Exercise directions → Write the rows from the line containing "Click the Connections created plug icon" through the line containing "1512x784 pixels. coord(351,15)" as a JSON list of strings, one per line, omitting blank lines.
####
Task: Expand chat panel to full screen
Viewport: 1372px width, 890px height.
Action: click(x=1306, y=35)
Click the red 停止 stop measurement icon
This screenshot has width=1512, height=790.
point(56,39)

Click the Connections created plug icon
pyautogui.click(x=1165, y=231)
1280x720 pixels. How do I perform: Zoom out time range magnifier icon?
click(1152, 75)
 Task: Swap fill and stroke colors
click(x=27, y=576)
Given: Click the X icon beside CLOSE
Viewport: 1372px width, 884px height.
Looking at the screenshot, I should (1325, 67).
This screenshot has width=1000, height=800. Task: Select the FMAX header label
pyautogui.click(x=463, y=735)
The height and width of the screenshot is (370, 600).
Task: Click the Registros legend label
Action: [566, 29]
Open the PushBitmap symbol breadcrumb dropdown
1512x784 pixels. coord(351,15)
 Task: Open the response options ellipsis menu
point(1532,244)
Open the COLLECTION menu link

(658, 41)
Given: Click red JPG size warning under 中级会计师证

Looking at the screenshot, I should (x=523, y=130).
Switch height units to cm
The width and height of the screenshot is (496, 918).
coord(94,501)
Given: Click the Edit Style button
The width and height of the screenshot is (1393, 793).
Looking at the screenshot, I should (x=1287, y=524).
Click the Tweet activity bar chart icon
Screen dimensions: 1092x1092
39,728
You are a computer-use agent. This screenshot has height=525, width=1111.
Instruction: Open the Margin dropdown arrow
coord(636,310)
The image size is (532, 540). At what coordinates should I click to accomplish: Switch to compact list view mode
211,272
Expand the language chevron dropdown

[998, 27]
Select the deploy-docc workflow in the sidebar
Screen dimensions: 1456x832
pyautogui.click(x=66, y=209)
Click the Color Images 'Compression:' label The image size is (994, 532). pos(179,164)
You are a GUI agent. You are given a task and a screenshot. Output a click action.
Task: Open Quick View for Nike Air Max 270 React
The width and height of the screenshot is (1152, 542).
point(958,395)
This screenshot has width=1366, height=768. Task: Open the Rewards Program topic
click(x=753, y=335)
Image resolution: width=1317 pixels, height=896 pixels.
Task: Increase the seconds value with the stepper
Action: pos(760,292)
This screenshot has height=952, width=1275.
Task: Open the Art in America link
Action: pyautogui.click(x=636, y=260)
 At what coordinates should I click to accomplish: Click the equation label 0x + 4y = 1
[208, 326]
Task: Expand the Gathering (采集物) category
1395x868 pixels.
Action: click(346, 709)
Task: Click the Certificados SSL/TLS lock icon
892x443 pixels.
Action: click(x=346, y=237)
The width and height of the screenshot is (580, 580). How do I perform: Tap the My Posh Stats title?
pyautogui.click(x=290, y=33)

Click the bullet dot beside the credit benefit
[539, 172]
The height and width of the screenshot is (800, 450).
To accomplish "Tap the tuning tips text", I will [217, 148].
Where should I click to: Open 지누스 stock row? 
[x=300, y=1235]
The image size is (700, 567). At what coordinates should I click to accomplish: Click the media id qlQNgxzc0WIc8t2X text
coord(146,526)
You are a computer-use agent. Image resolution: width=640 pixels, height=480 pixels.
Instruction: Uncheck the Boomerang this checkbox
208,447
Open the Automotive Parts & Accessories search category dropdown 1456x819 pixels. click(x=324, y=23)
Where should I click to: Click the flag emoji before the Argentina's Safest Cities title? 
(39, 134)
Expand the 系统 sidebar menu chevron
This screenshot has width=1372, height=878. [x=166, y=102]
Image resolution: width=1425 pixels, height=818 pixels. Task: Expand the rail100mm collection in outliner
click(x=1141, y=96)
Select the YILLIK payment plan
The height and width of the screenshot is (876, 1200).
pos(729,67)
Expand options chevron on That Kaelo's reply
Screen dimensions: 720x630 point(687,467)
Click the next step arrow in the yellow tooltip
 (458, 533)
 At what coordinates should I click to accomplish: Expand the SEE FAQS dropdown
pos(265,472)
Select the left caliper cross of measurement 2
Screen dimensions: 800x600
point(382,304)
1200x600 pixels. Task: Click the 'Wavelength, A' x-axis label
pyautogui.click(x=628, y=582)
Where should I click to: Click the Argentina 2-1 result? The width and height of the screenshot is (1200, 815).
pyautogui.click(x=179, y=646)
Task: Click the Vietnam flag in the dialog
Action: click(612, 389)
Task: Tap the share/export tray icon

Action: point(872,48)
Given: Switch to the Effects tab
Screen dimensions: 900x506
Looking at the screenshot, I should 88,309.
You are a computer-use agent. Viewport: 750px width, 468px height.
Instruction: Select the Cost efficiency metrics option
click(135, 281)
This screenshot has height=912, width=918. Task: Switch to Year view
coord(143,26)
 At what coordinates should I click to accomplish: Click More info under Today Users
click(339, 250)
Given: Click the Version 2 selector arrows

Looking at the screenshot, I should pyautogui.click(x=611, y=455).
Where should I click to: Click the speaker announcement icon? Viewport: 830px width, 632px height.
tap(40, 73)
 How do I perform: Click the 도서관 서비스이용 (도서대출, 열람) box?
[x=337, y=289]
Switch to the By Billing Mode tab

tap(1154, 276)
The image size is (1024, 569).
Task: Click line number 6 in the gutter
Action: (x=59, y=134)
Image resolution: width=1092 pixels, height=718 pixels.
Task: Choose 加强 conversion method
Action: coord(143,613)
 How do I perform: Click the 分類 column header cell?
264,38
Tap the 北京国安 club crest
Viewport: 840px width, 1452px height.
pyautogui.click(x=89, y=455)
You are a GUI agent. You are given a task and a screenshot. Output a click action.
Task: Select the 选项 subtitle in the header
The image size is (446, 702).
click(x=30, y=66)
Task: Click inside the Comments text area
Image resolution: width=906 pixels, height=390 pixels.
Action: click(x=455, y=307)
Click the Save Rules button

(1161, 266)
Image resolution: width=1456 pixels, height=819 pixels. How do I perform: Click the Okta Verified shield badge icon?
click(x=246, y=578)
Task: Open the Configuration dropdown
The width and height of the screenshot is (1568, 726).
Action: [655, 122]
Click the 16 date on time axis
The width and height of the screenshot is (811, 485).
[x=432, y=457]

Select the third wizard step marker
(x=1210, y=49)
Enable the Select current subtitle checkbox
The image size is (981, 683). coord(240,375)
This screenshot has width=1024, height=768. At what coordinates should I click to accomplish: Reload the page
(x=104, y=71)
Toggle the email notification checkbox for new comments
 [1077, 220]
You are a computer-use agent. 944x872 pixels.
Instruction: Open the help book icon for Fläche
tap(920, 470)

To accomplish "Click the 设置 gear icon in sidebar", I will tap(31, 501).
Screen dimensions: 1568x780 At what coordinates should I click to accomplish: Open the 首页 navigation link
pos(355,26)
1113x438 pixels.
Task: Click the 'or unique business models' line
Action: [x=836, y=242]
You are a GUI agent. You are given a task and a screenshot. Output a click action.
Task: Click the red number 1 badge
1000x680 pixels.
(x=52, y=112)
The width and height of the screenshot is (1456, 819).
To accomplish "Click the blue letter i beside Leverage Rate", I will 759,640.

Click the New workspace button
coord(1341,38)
####
Output →
[
  "Click the Connections created plug icon",
  "pyautogui.click(x=1165, y=231)",
  "1280x720 pixels. How do I perform: Zoom out time range magnifier icon?",
  "click(1152, 75)",
  " Task: Swap fill and stroke colors",
  "click(x=27, y=576)",
  "Given: Click the X icon beside CLOSE",
  "Viewport: 1372px width, 884px height.",
  "Looking at the screenshot, I should (1325, 67).",
  "This screenshot has width=1000, height=800. Task: Select the FMAX header label",
  "pyautogui.click(x=463, y=735)",
  "The height and width of the screenshot is (370, 600).",
  "Task: Click the Registros legend label",
  "Action: [566, 29]",
  "Open the PushBitmap symbol breadcrumb dropdown",
  "1512x784 pixels. coord(351,15)"
]